Polynov hasta se estremeció de repulsión.

— ¡No!

— Piénselo mejor, recapacite. Esto no corre prisa. Quedaremos en que no he oído su respuesta. Reflexione y, si así lo desea, pruebe cuan agradable es… aguantar la respiración.

Huysmans se levantó y con el puro en la boca hizo una reverencia.

— Le deseo que goce meditando.

Y salió, dejando a Polynov aún más turbado que antes.

Pero esta vez el psicólogo se recobró rápidamente.

A un observador extraño le podría parecer que lo que más preocupaba a Polynov eran las tijeras de manicura a las que daba vueltas en sus manos. Pero no era sino una manera de concentrarse, inherente a él: a la mayoría en semejantes ocasiones les ayuda un cigarrillo, pero Polynov se servía para esto de cualquier bagatela.

Los piratas…

Chasqueó con las tijeras.

Bueno, así que son piratas. Es algo estúpido, absurdo, pero es un hecho. Y le necesitan a él, a Polynov. Por consiguiente, existe la posibilidad de conservar la vida. Dispondré de tiempo y, en consecuencia, tendré la oportunidad de entrar con ellos en combate.

Polynov hizo un movimiento de satisfacción con la cabeza. Esta deducción suya era incontrovertible.

Está bien, pero, ¿curar a los bandidos? ¿Ver todas sus atrocidades, y callar? Sí, pero esto será superior a mis fuerzas…

¿Y si es preciso? Un simple problema lógico.

Primera variante: otra vez gritar «¡no!» Cuan sencillo, patético y orgulloso… Y absolutamente inútil.

Segunda variante: «sí». Sin emociones. «Sí», para comenzar el combate. ¿Y si lo pierdo? Será un fin miserable. ¿Pero quién pierde en este caso? Nadie.

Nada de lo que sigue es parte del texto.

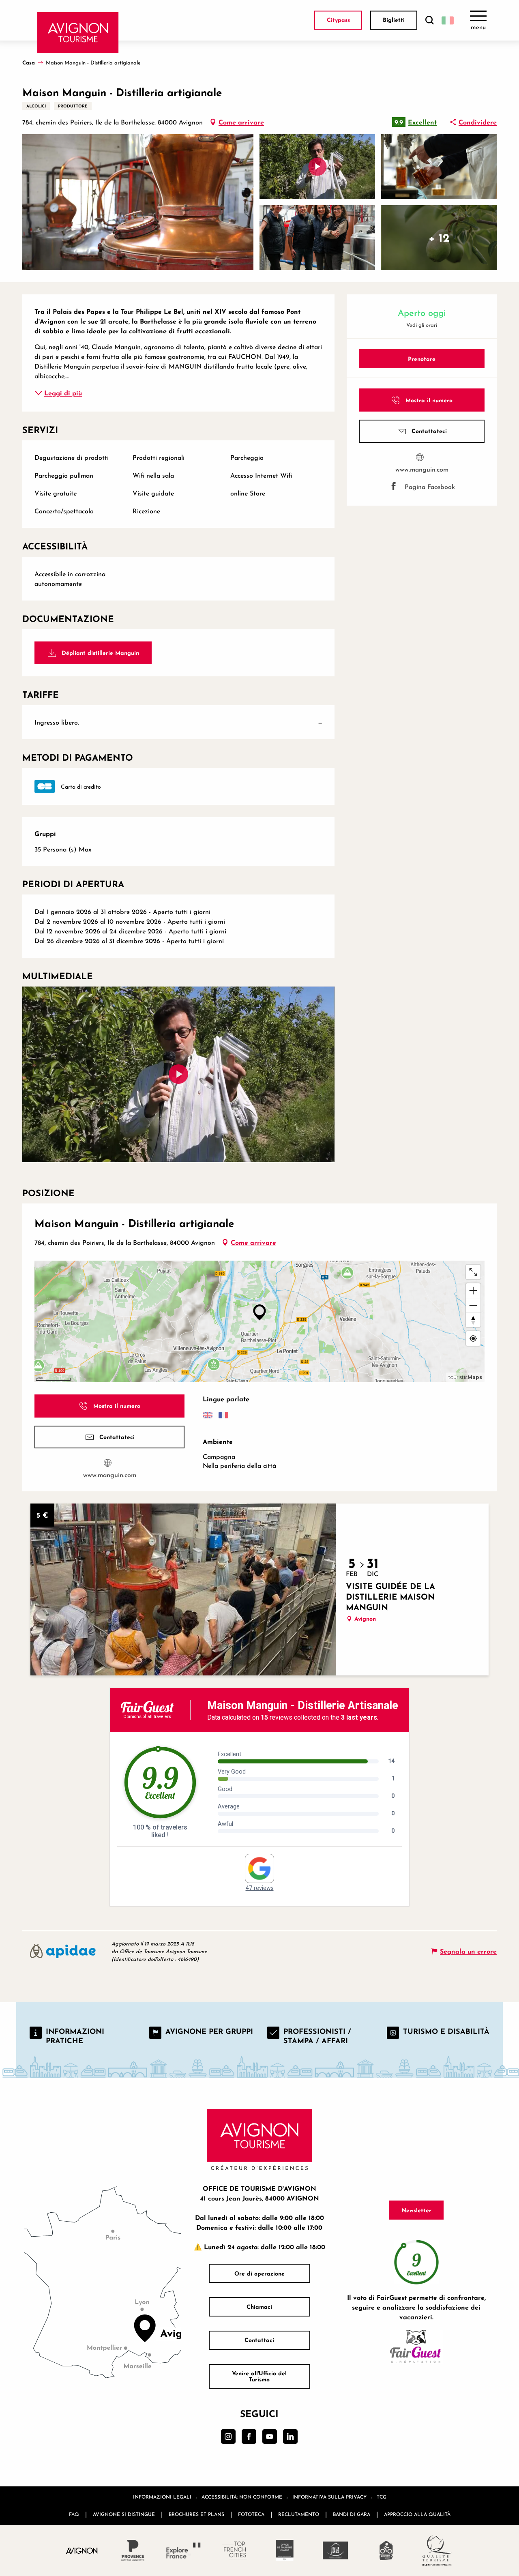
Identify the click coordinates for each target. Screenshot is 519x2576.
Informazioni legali (162, 2497)
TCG (381, 2497)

También hay una tercera variante: lo mismo, pero al final, la victoria. Entonces, mi proceder estaría justificado.

En el caso de vencer.

En el caso de vencer. Por esta razón, precisamente, el esquema lleva implícito el error. Su derrota afectará a muchos. La humanidad, a la corta o a la larga, se enterará de los piratas. Entonces, su proceder será interpretado de la siguiente manera: un cobarde pusilánime que, tal vez, realmente, quería luchar, pero, quizá, simplemente salvaba su pellejo. Una suposición completamente lógica. ¡Qué júbilo para los huysmans de la Tierra! De esto no hay la menor duda.

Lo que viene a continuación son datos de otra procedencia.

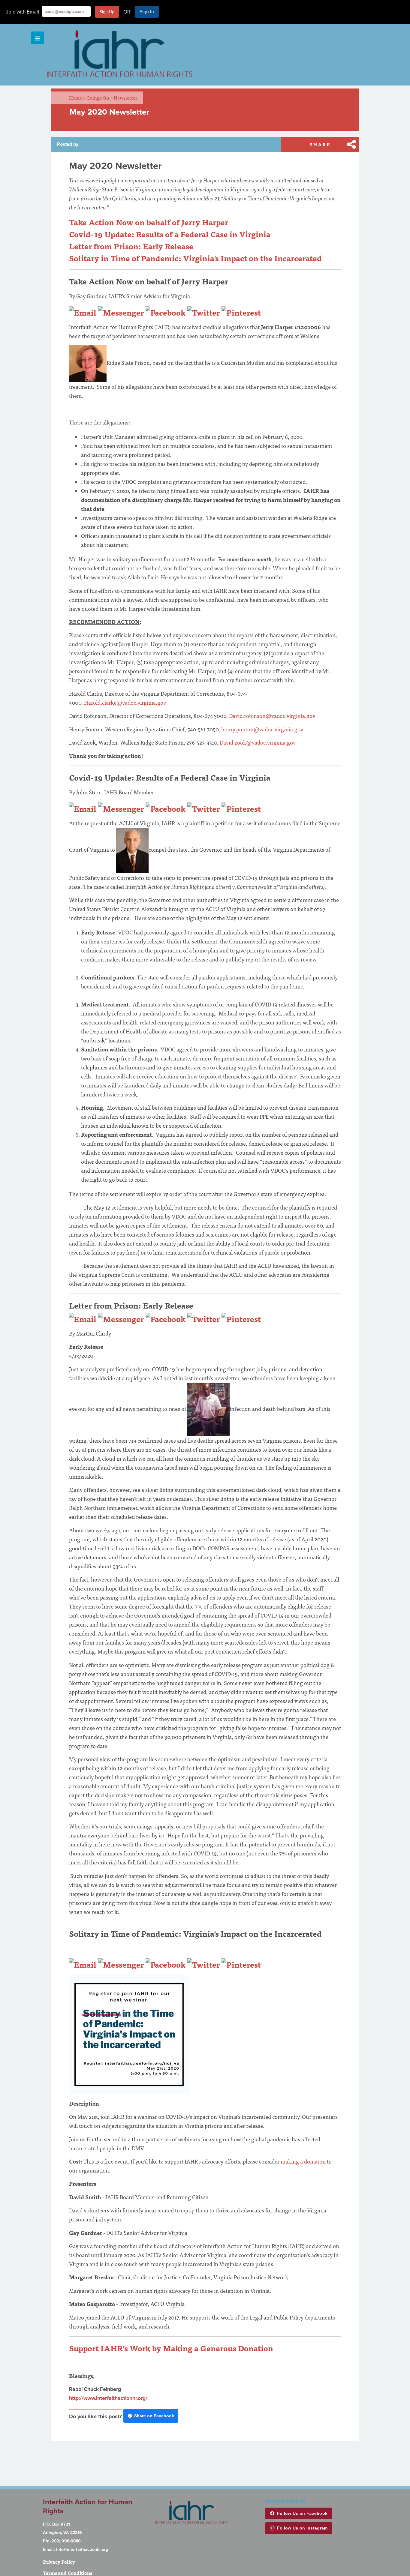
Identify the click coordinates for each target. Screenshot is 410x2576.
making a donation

Polynov entornó los ojos. Sólo en este instante se le reveló la terrible realidad de la situación.

Miró alrededor buscando, por costumbre, el estante con libros. Pero no los había aquí, y, además, ¿en qué le podían ayudar los libros? No es un problema científico, sino ético, y en este caso los manuales son impotentes.

Sin embargo, Polynov hojeó maquinalmente el único libro que había en el camarote: una biblia que se encontraba en la mesita de noche. «En el día del bien goza del bien, en el día del mal reflexiona» — le saltó a la vista. Con enojo Polynov volvió la página y leyó: «Una cosa de la que dicen: «Mira esto, esto es nuevo», aún ésa fue ya en los siglos anteriores a nosotros».

Polynov arrojó el panzudo volumen. Pareció escuchar la insinuante voz de Huysmans recitando las últimas líneas. La biblia cayó sobre la mesa y el sonido de la caída se confundió con el ruido tras la puerta. «Aquí» — se oyó una tosca voz. La puerta se abrió con violencia y de un empujón en la espalda hicieron caer en el interior de la habitación a una muchacha. Polynov apenas si tuvo tiempo de evitar su caída. La puerta se cerró con fuerza.